Can anyone tell me whether it is a good idea to get my pension and social security direct deposited to Spain? Right now, I use Transferwise to send money.


----------



## xicoalc (Apr 20, 2010)

surabela said:


> Can anyone tell me whether it is a good idea to get my pension and social security direct deposited to Spain? Right now, I use Transferwise to send money.

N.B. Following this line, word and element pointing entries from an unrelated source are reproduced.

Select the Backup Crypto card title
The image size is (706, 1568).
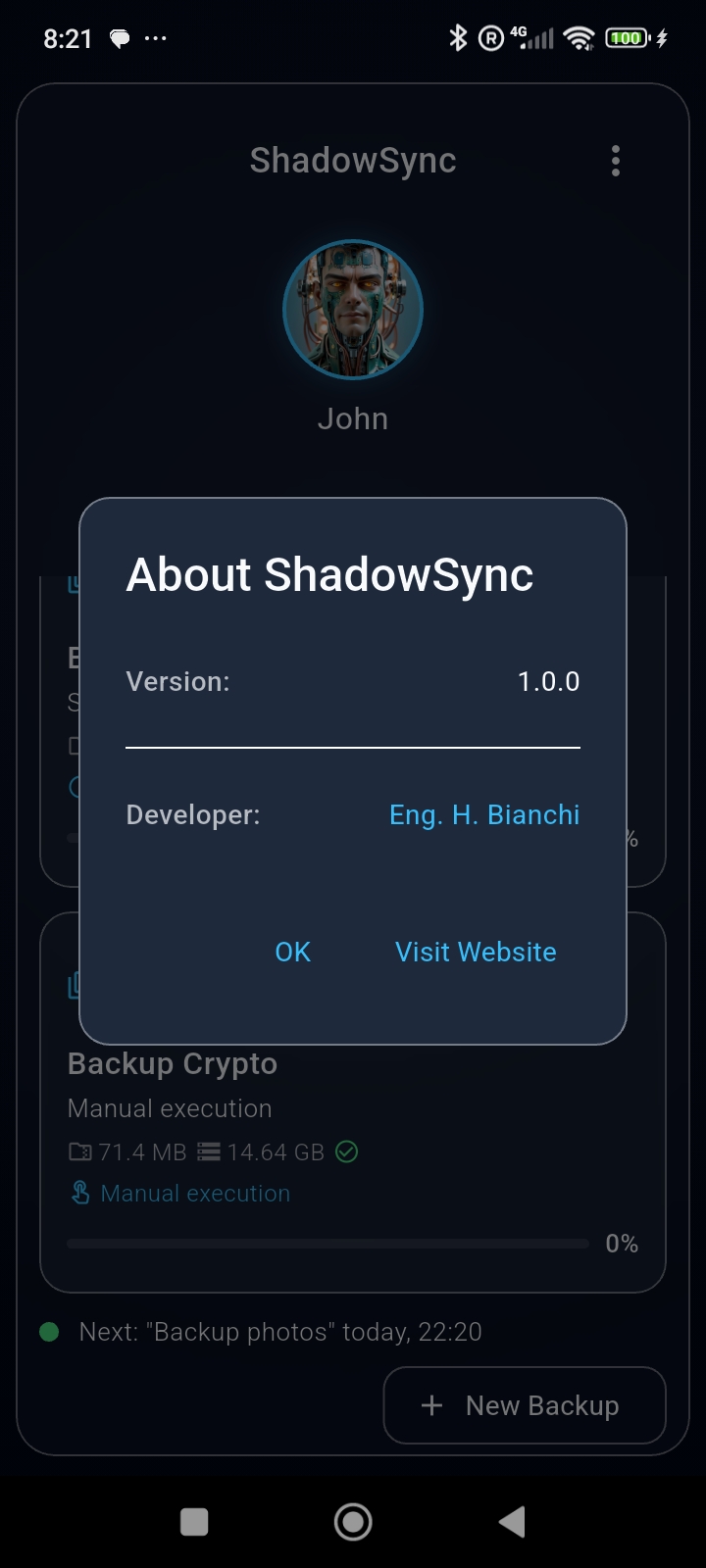click(173, 1063)
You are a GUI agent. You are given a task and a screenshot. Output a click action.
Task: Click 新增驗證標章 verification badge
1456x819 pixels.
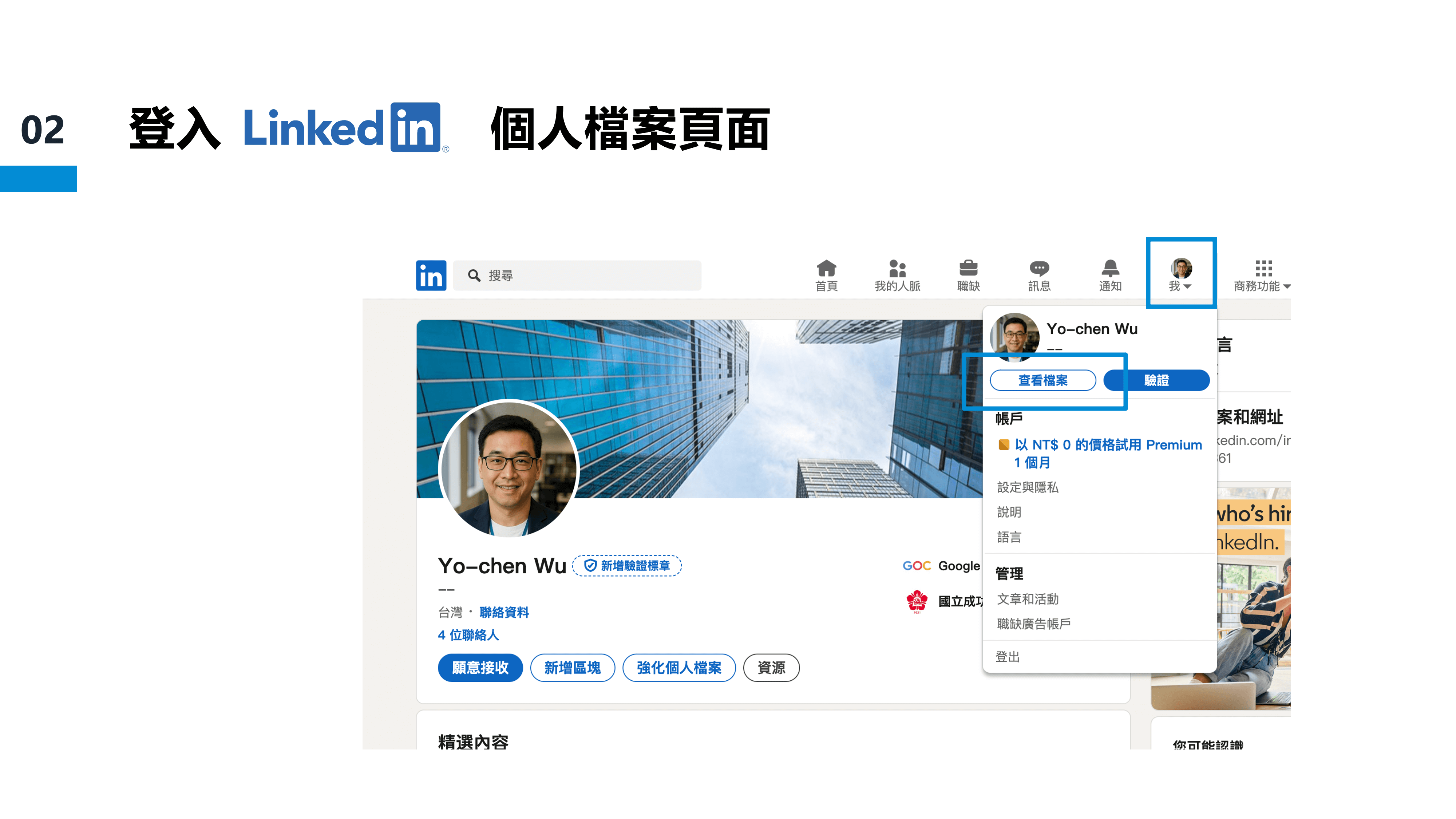pos(627,566)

I see you are from the USA so things may differ from my experience but my late mother had her pension sent directly to Spain and we were advised it was better this way as she received a better exchange rate due to the way the UK system sends payments overseas. I would ask the sending party to check what charges apply and the rate on a certain day and then check to see what rate and charges would apply at the same time with your forex company.


----------



## Bevdeforges (Nov 16, 2007)

Generally speaking, the direct deposit of US social security benefits goes through the local embassy/consulate. Given the sheer volume of the transfer each month, the consulate is able to get the best possible rate of exchange and they won't charge you a transaction fee. (Plus, as far as your bank is concerned, it's a "local" transfer from within Spain.)

I also use Transferwise for my IRA withdrawals, and while they are really good for regular transfers like this, they do have to charge a fee on transfers from the US to the EU. I'll continue to use them for the IRA withdrawals, but plan on signing up for direct deposit of SS benefits through the embassy/consulate.
Cheers,
Bev


----------



## gairloch (Jun 24, 2011)

SSA - Social Security recipients [YES]: They will send your payment to a foreign bank.
If you live outside the United States but do not have an account with a U.S. bank or credit union you may write the Social Security Administration at: Social Security Administration Office of International Operations P.O. Box 17775 Baltimore, Maryland 21235-7775 for more information on international payment options. Or visit them online : 
and here
Online Services: Retirement Benefits
Other Services: Payment Outside the United States Tool


----------



## gairloch (Jun 24, 2011)

The exchange is handled by the Fed on their end so it should be a good exchange rate.


----------